The United States exceeded 17.5 million confirmed COVID-19 cases and over 300,000 related deaths this past week.  On December 16th, the single day record for deaths was set with the passing of 3,600 people and nearly 250,000 new cases.  These markers were crossed during a period of increased spread generally nationwide that began in the Summer.  As is the nature of the virus, the spread continues to shift over time from region to region.  A Summer uptick in the South shifted to the MidWest and Mountain West in early Fall. That outbreak fortunately is now subsiding.  Prevalence has now shifted to California, Tennessee, the Rust Belt, and into the NorthEast as indicated below graphic map in the New York Times Coronavirus in the U.S.: Latest Map and Case Count on December 18, 2020.

Also in the past week, the U.S. approved and began distributing the Pfizer-BioNTech COVID-19 vaccine  and the Moderna vaccine .    This milestone reflects the unprecedented success of Operation Warp Speed to deliver in record time an effective vaccine in response to a new viral pandemic. The success of this program will have positive impact far into the future as the science and processes learned can apply to other, as yet unknown, viral threats.  

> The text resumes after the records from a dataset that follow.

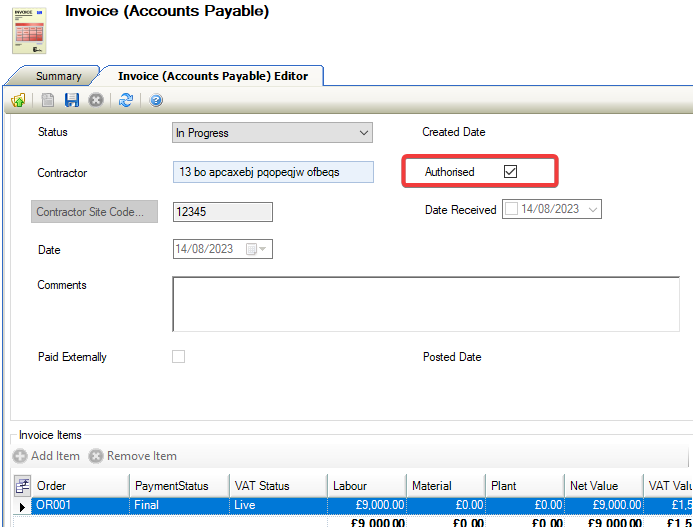Viewport: 693px width, 527px height.
Task: Switch to the Summary tab
Action: [x=58, y=76]
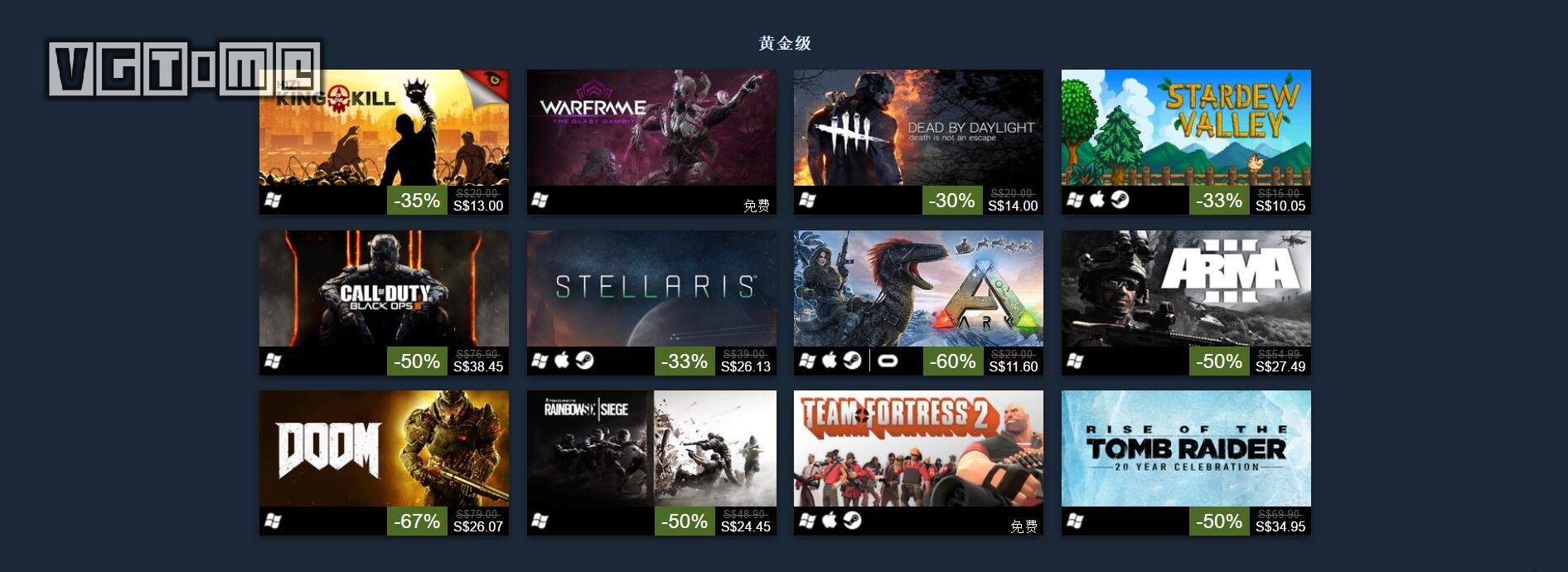Click VR headset icon under ARK
The width and height of the screenshot is (1568, 572).
tap(888, 361)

Twenty-million vaccine doses are expected to be delivered in December and another 20 million in January.   The Centers for Disease Control (CDC) has provided distribution guidance to states and each has a playbook for distribution.  Like so much of the pandemic response, specific vaccination priorities within states fall under the authority of governors aided by federal funding. The effectiveness of those plans and their implementation may well further distinguish state performance in the coming months.   

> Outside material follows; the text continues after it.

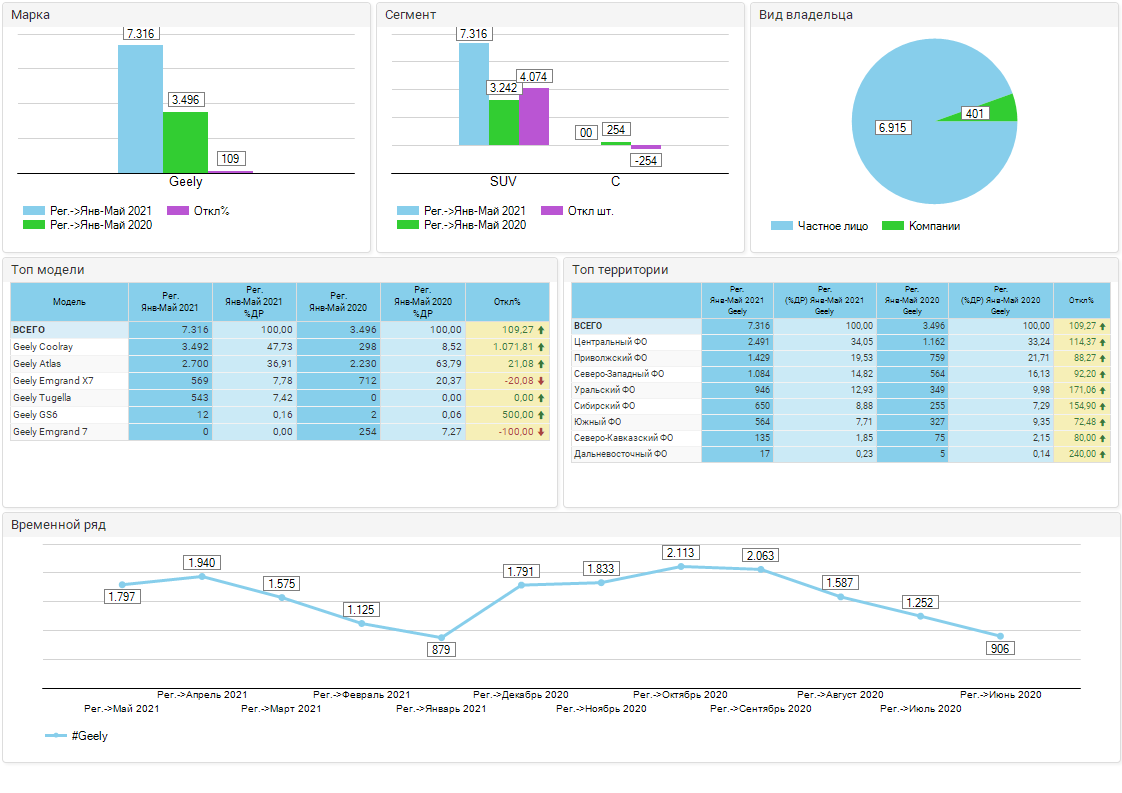The image size is (1122, 793).
Task: Open the Сибирский ФО territory row
Action: [603, 406]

The state rankings that follow measure overall state performance in COVID-19 specific public health outcomes and economic damage caused by a state's restrictions on ecomic activity.  The analysis is heavily skewed toward public health outcome as a priority giving it over 70% of ranking weight.

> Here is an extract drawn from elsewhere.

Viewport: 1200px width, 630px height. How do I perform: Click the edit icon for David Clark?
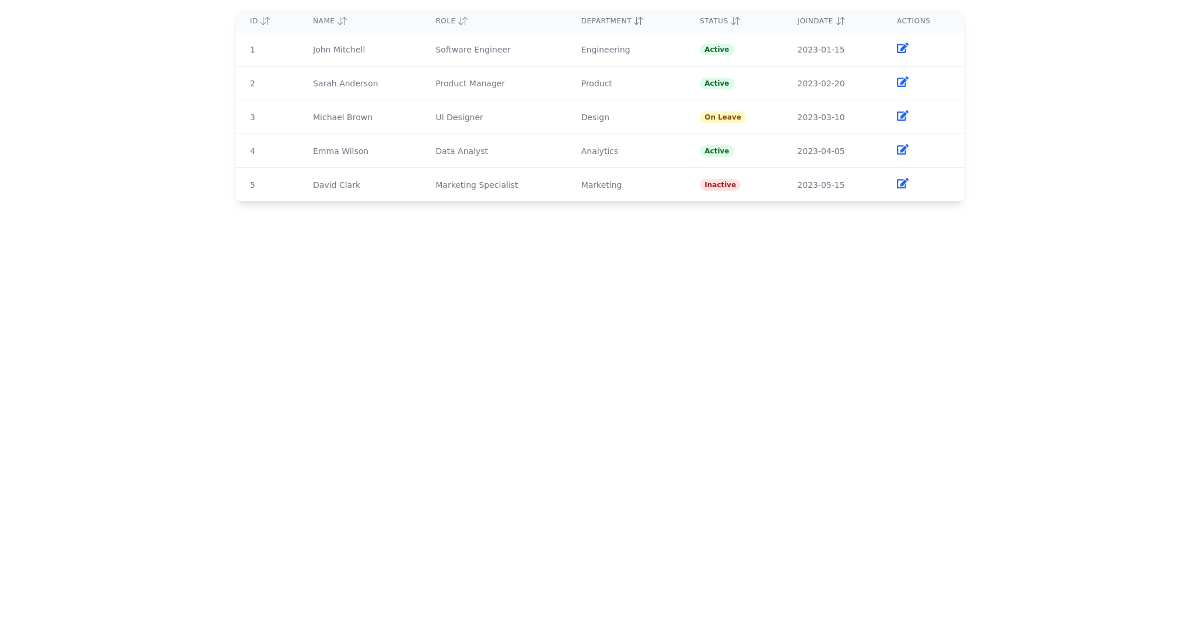902,184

The result of this analysis provided the following ranking from worst ( Rank 51) to best ( Rank 1). The color coding indicates better (green) to worse (red) groupings of about 20% of states in each group.

Many of the worst performing states (i.e. MA, NJ, CT, NY, RI, IL, D.C., and LA) have been in the bottom twenty-percent throughout the pandemic.   Many states had significant shift in relative performance of more than 5 positions in ranking since September.  These changes largely represent the shifting spread of virus outbreaks to different regions over time.  Those changes are represented in the following table:

In the coming months significant solidification of some of the worst ranked states can be expected based on current increased spread of the virus in many of those states and the actions state governments are taking.  Some states that have recently experienced a major outbreak that has subsided can expect to improve their position.  Some states that improved their position in this report (e.g. CA) can expect to fall to a worse ranking based on current increased spread in their states. 

To measure overall state performance three factors were considered:  1) percent of state population that died with COVID-19; 2) percent of those testing postive that died and 3) economic performance as measured by the number of jobs lost in a state between February, 2020 and November, 2020. 

Deaths were weighted greatest at 100 points.   Percentage of those testing positive that died (an indicator of overall state public health performance) was weighted 25 points.   Economic performance based on the percentage of a state’s population that is not working as a result of the pandemic (both unemployed and those that left the work force) was weighted at 50 points.

The overall state rankings above are derived from the three categories in the next table listed in state alphabetical order:

As an example of how the ranking is calculated take bottom ranked (Ranked 51) Massachusetts:

Massachusetts ranked 50th in the percentage of its population that died with COVID.  That category is weighted 100.   50 x 100 = 5000 points for category one.   

Massachusetts ranked 50th for the percentage of deaths for those testing positive for COVID.  That category is weighted 25.  50 x 25 = 1250.  

Masachusetts ranked 51st in its percentage of population out of work by either leaving the workforce or looking for work but unemployed in November (latest data available from the Bureau of Labor Statistics).  That category is weighted 50.  51 x 50 = 2550.  

Thus, Massachusetts had a total score of 5000 + 1250 + 2550 = 8800.  This is the highest score of any state.  Therefore, Massachusetts is ranked at the bottom of performance at Rank #51.